— WHAT TO PRODUCE —
Leave out the pictures and retype exactly the lines from the one with "Where should I" through the end of the records.

(Stored records)
────────

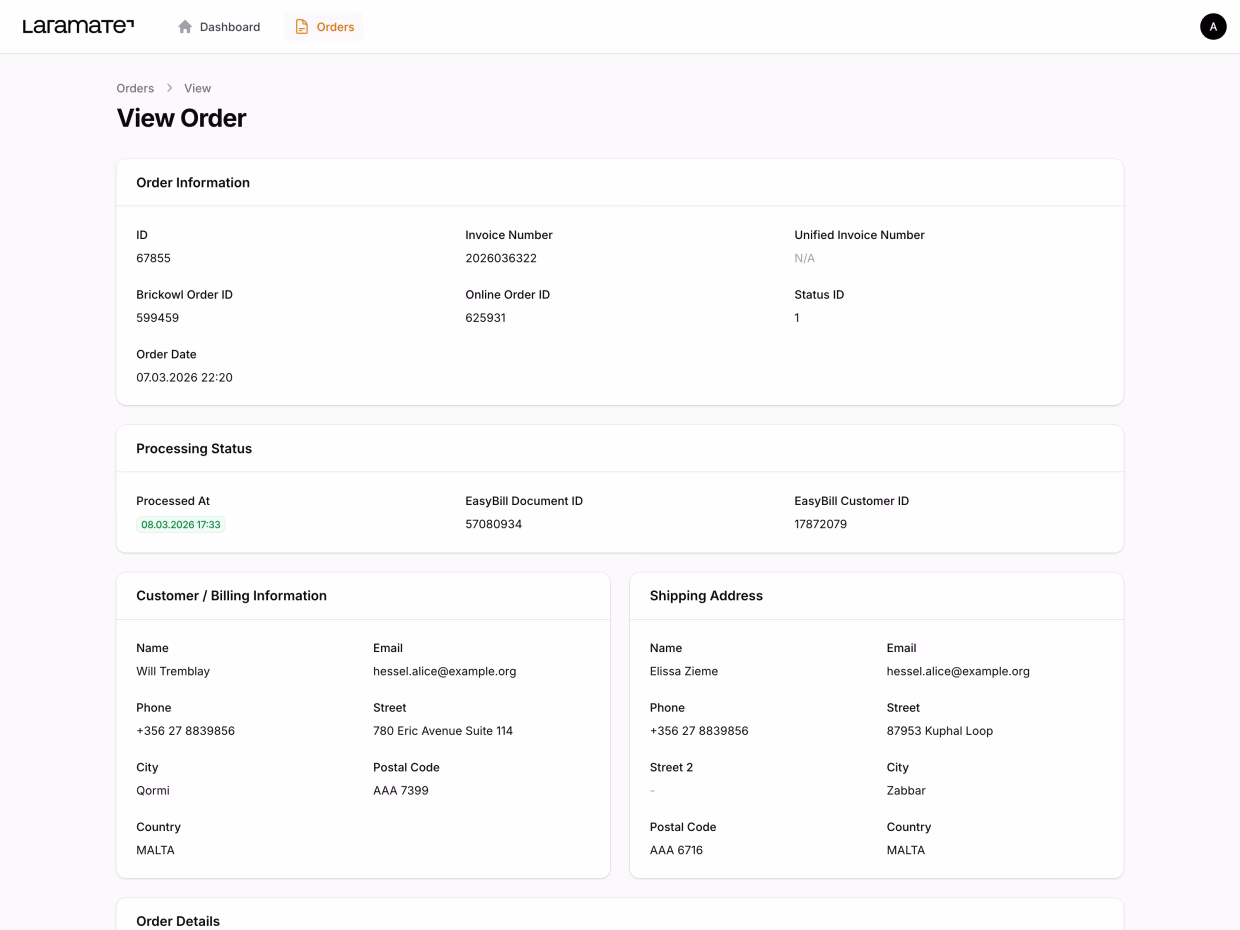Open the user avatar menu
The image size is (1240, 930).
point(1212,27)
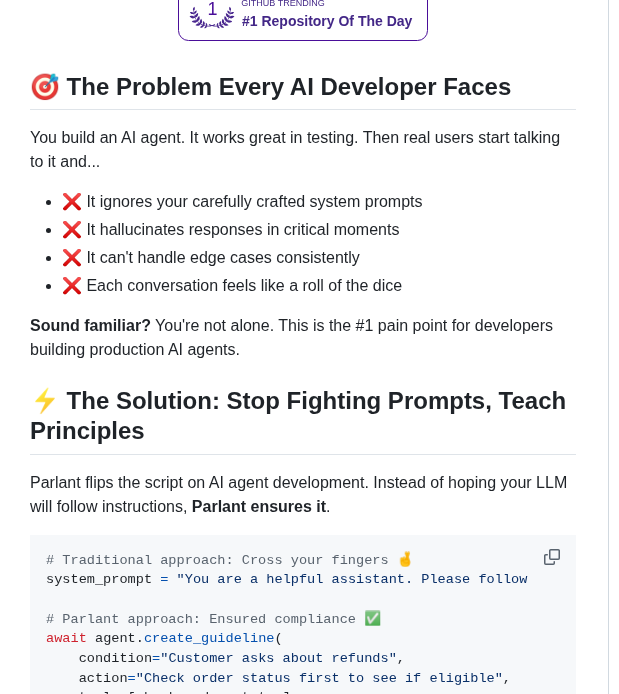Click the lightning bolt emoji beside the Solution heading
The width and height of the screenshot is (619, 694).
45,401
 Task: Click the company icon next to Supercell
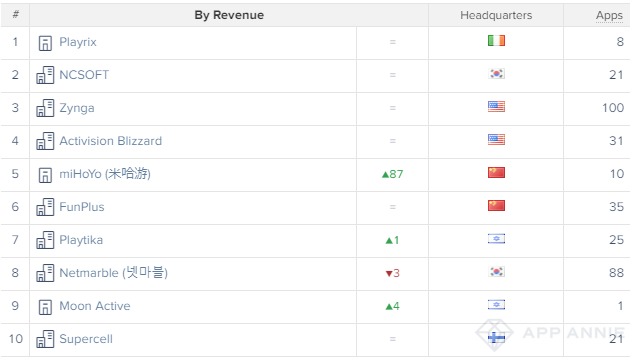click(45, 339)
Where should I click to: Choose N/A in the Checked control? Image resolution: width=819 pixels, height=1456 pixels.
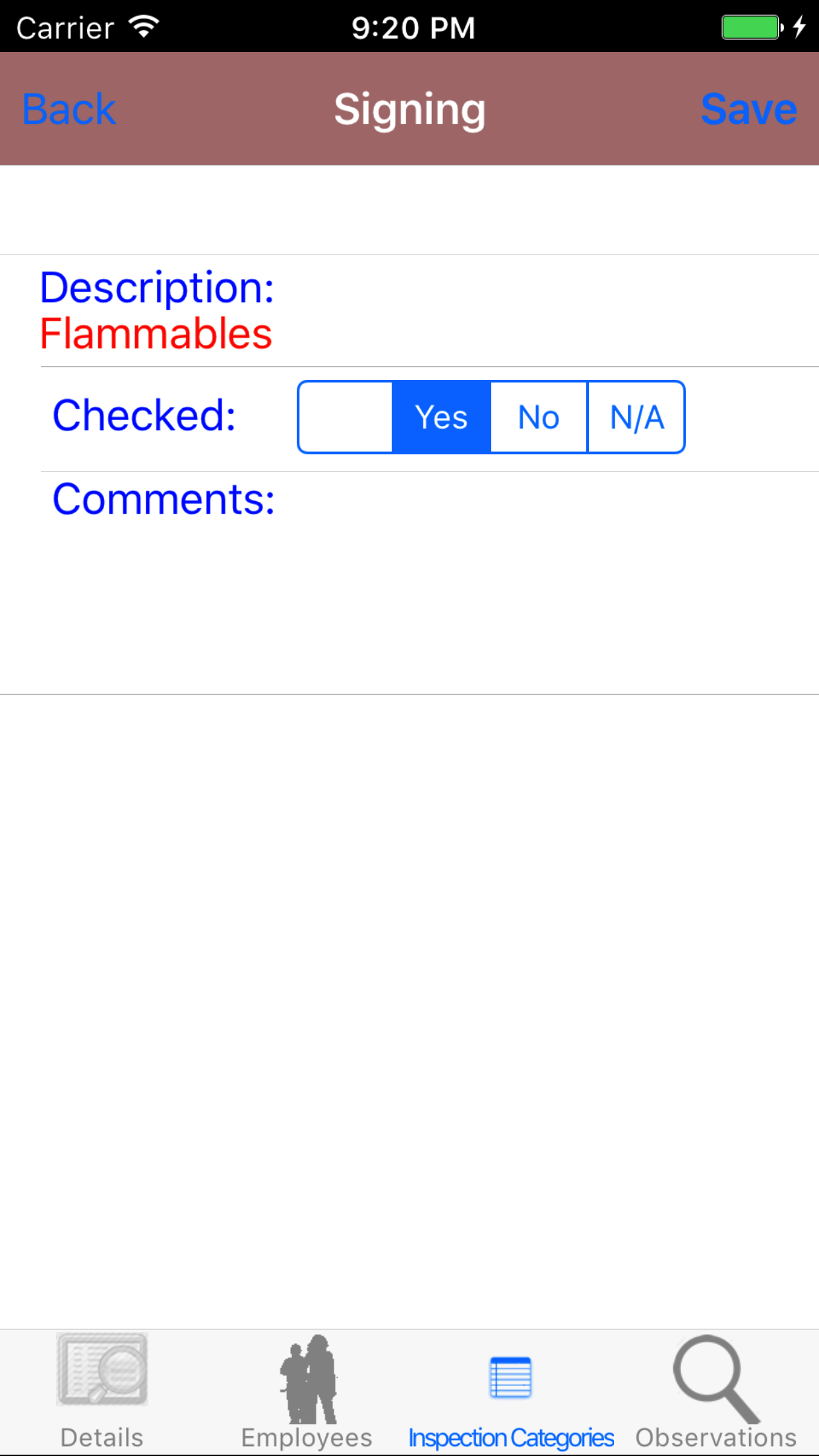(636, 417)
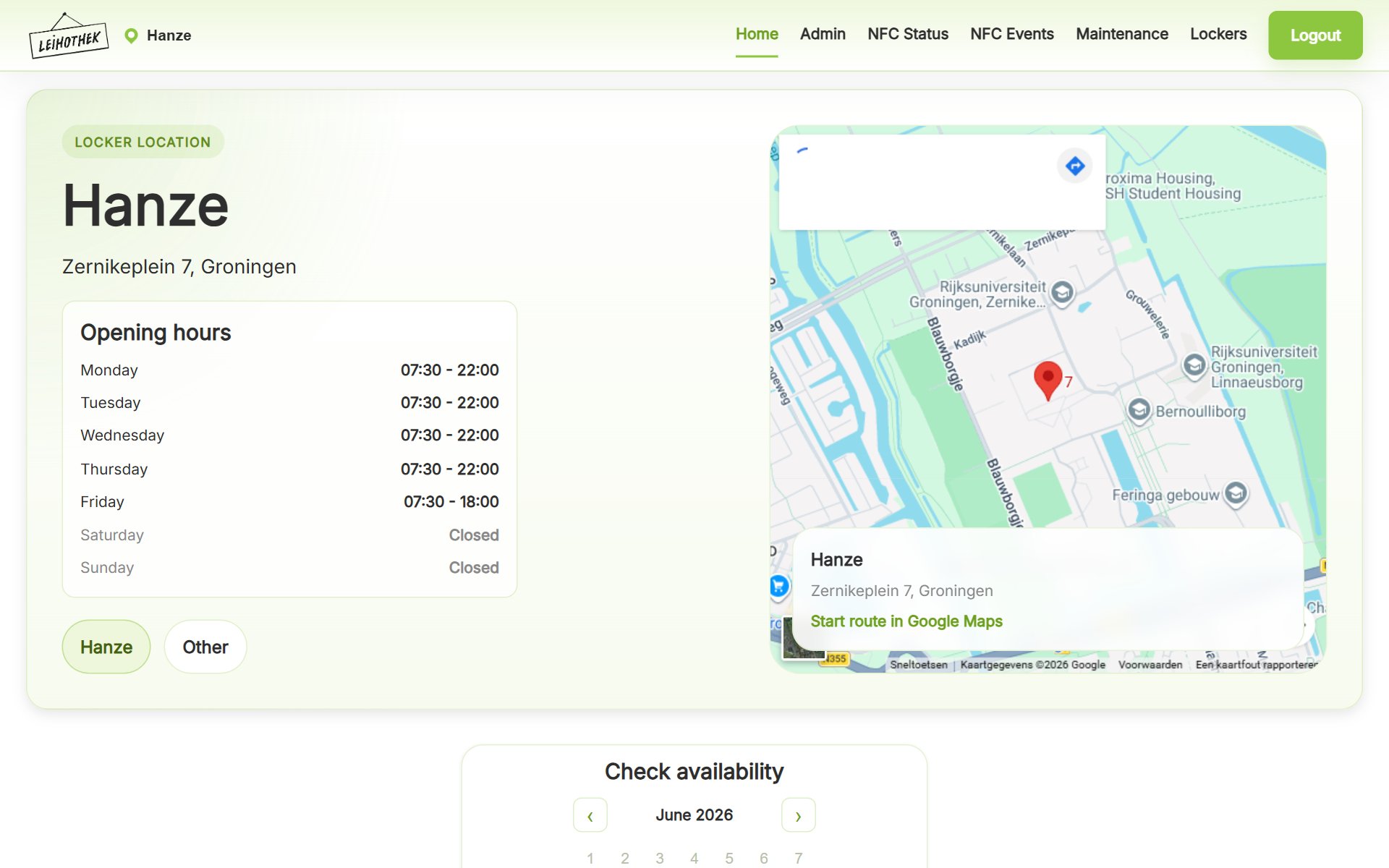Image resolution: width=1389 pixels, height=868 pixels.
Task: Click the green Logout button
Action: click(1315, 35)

────────

— OUTPUT OF THE EXERCISE —
Where should I click to: Choose N/A in the Checked control? Image resolution: width=819 pixels, height=1456 pixels.
(636, 417)
Image resolution: width=1389 pixels, height=868 pixels.
Task: Click the green Logout button
Action: click(1315, 35)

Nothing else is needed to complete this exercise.